In Massage, Professor McLuhan was flanked by two other first-rate intelligences: former advertising man turned ‘book producer’ Jerome Agel, and New York graphic designer Quentin Fiore. They aspired to animate and activate McLuhan’s often-obtuse prose into something that even children could access. And enjoy.
This week, Penguin (who released Massage in 1967) is publishing our own ‘experimental paperback’ called The Age of Earthquakes: A Guide to the Extreme Present. It’s intended as The Medium is the Massage for the 21st century and wonders, “What would McLuhan have made of the world today?” He died in 1980 and never got to see the Internet – but seemed to anticipate many of its qualities and effects.
Our book is a poetic manifesto, designed by Wayne Daly with images sourced from 35 visual artists, that portrays what we call ‘the Extreme Present’. What’s that?
The ‘Extreme Present’ is the realisation that the causes of the modern condition are not going to go away. If anything, the forces driving the current world can only keep accelerating. This leads to enormous changes in the texture of life. These changes include new ways of consuming old and new forms of culture, new relationships with history, and new ways of perceiving both the near future and the distant future.
One thing McLuhan taught us is that reality is usually one step ahead of the language we already possess to describe it. As such, we tend to misunderstand the present moment as it’s unfurling.

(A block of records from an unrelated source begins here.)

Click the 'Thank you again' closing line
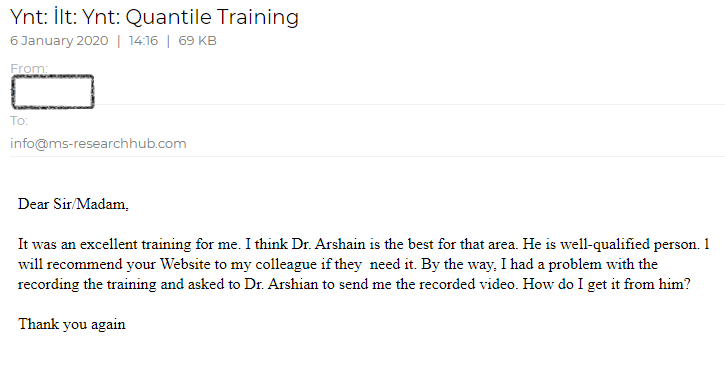Screen dimensions: 725x373 72,324
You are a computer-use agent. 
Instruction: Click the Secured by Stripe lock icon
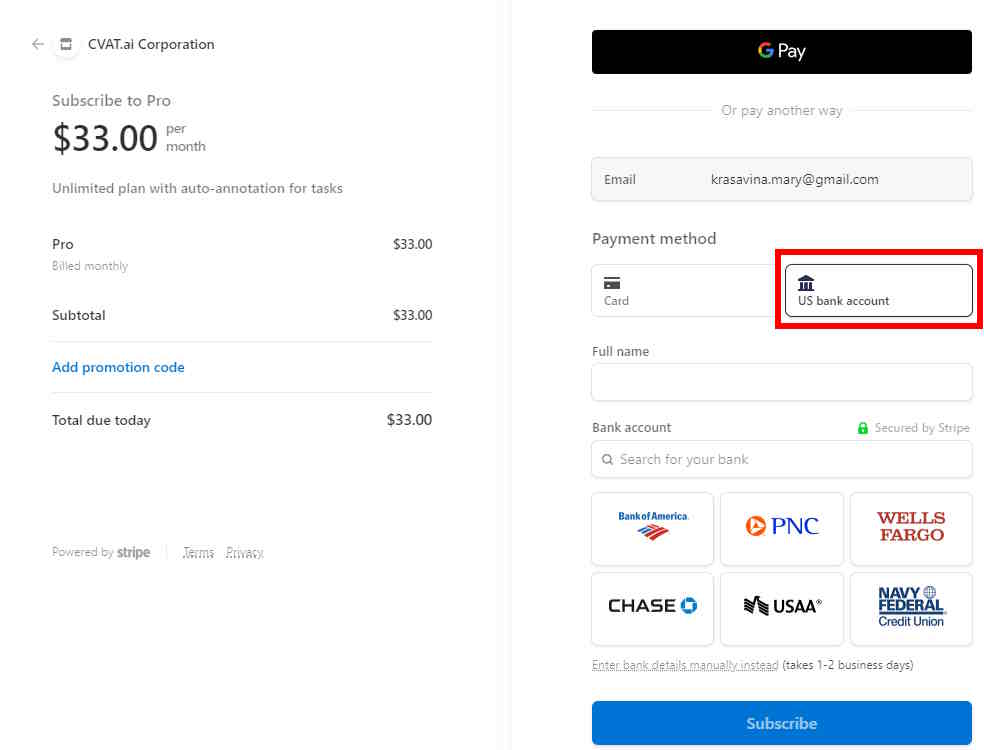coord(862,427)
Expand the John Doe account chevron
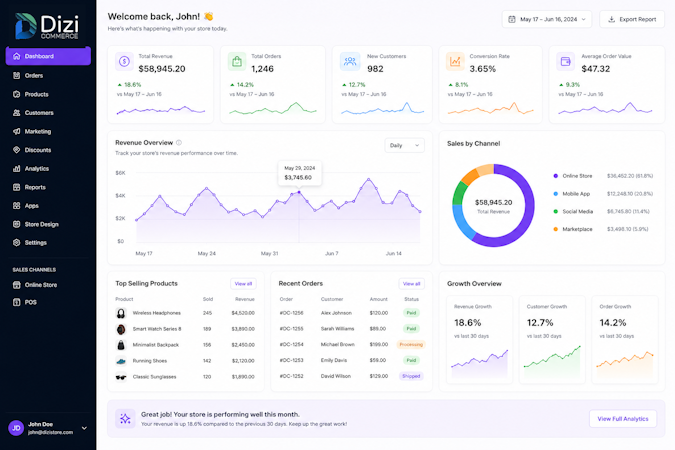This screenshot has width=675, height=450. tap(84, 428)
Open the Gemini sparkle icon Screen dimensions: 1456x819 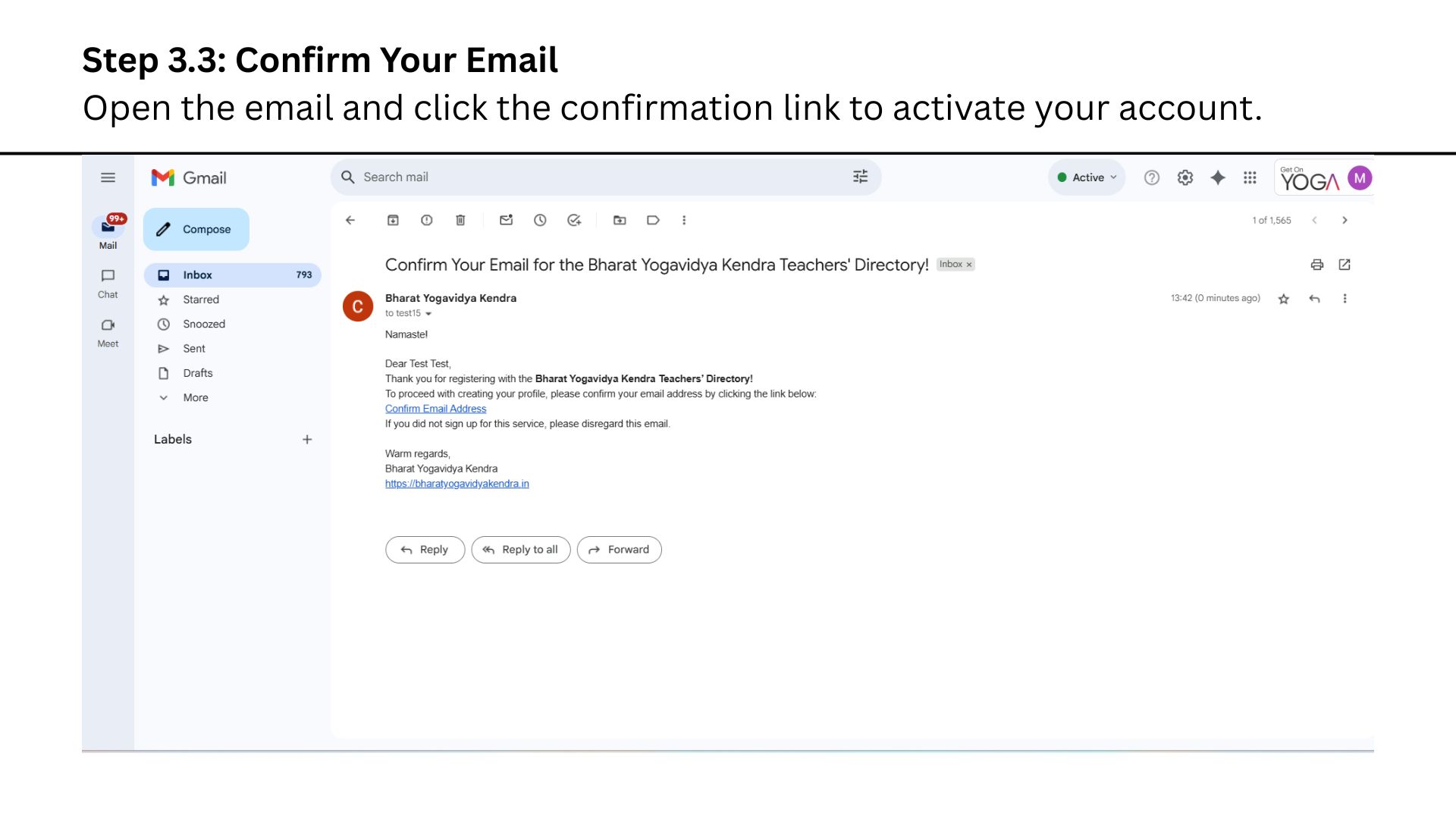click(x=1218, y=177)
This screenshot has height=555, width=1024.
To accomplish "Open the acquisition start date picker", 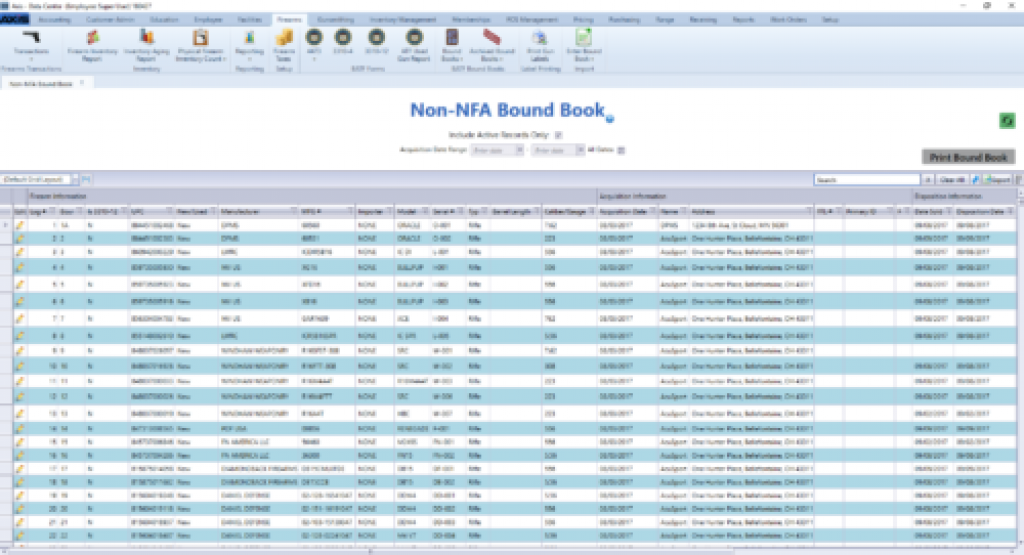I will pos(518,150).
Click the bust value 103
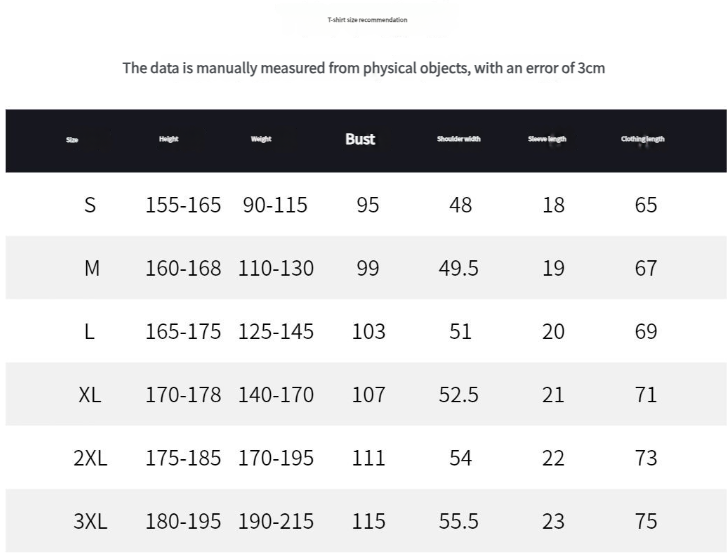The height and width of the screenshot is (553, 727). [x=368, y=331]
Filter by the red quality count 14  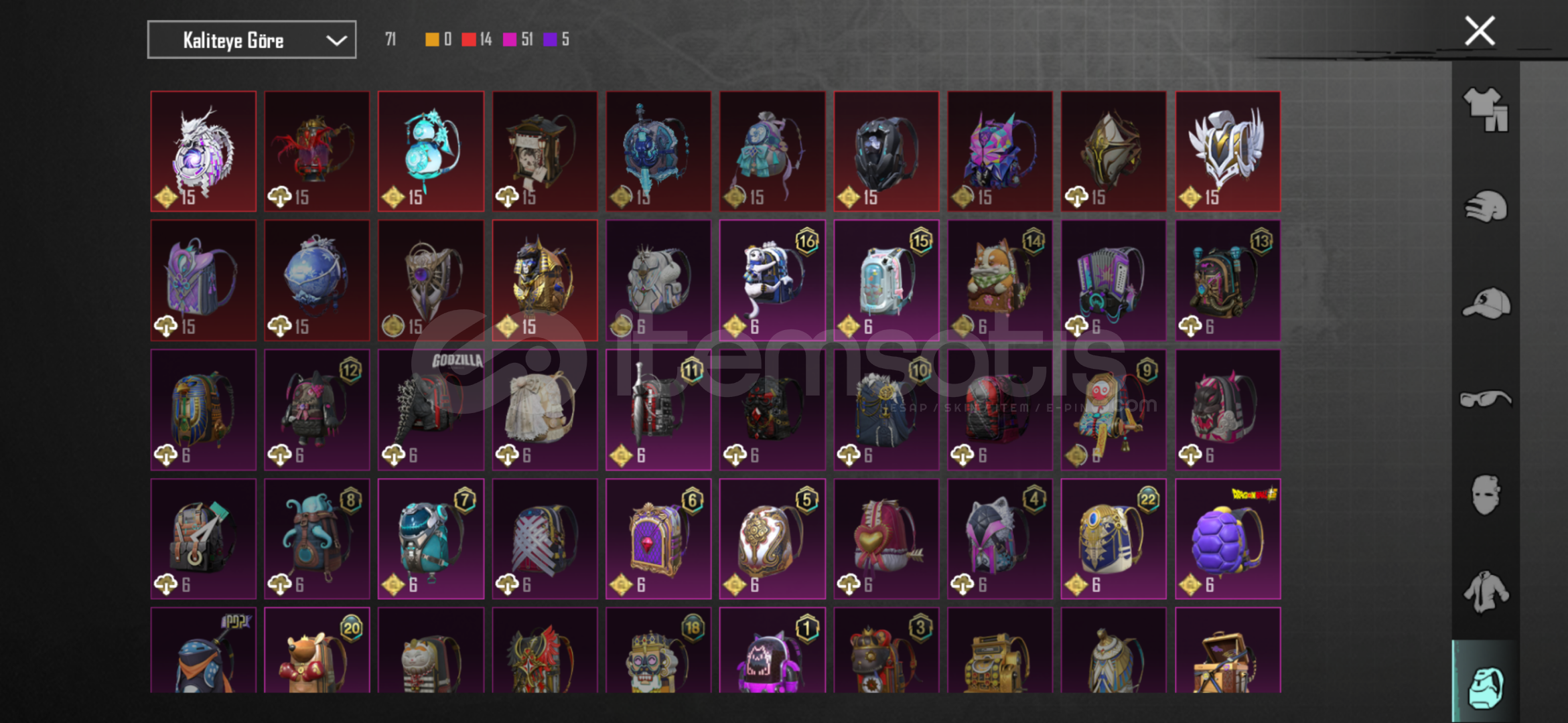pos(477,39)
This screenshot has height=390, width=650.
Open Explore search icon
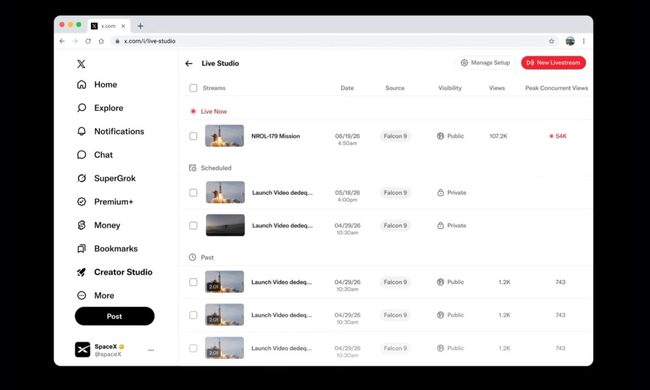[x=82, y=108]
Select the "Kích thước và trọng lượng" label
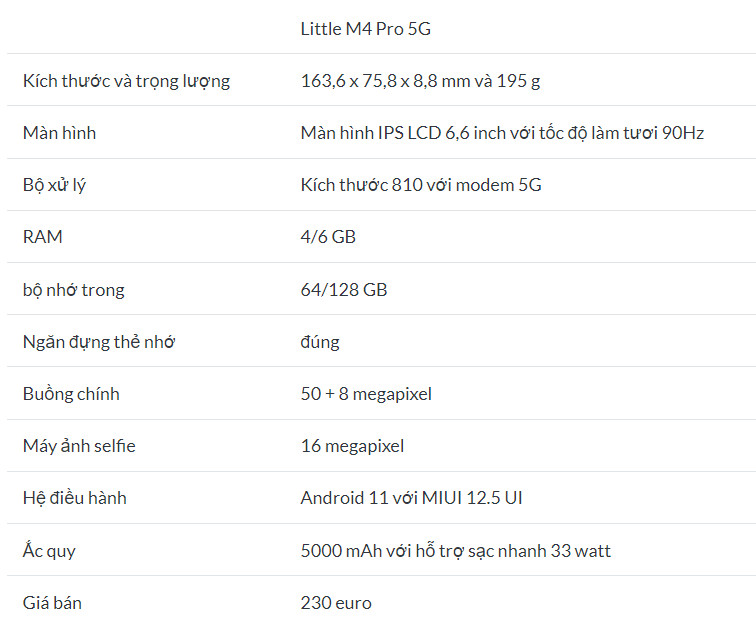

So, new words and new terms must be constantly invented to fully apprehend the volatile changes taking place to us, to our values and our surroundings.
Here are examples from ‘The Age of Earthquakes’ new Glossary for ‘the Extreme Present’. Feel free to use them today over lunch while you’re ‘deselfing’. Or when you’re paying for groceries, you suddenly forget your PIN number and you feel completely ‘smupid’.
Aclassification (n.)
Aclassification is the process wherein one is stripped of class without being assigned a new class. If you lose your job at an
auto assembly plant and start supporting yourself by giving massages and upgrading websites part time, what are you? Middle class? Not really. Lower class? That sounds archaic and obsolete. In the future, current class structures will dissolve and humanity will settle into two groups: those people who have actual skills (surgeons; hairdressers; helicopter pilots) and everyone else who’s kind of faking it through life. Implicit in aclassification is the idea that a fully linked world no longer needs a middle class.
Blank-collar workers (n.)
Blank-collar workers are the new post-class class. They are a future global monoclass of citizenry adrift in a classless sea. Neither middle class nor working class – and certainly not rich – blank-collar workers are aware of their status as simply one unit among seven billion other units. Blank-collar workers rely on a grab bag of skills to pay the rent. By the time they’ve died from neglect in a badly run senior-care facility, blank-collar workers have had at least 17 careers, none of which came with a pension scheme.
Denarration (n.)
The process whereby one’s life stops feeling like a story.
Deselfing (n.)
Willingly diluting one’s sense of self and ego by plastering the Internet with as much information as possible.
Detroitus (n.)
Detroitus is the fear of Michigan. It is
the queasy realisation that it’s probably much too late to fix whatever little bit of the economy is left after having shipped most of it away to China. Detroitus is also the fear of roughly ten million primates needing 2,500 calories a day sitting on top of a cold rock in the middle of the North American continent, with nothing to do all day except go online and shop from jail. Detroitus is an existential fear, as it forces one to ponder the meaning
of being alive at all: we wake up, we do something – anything – we go to sleep, and we repeat it about 22,000 more times, and then we die.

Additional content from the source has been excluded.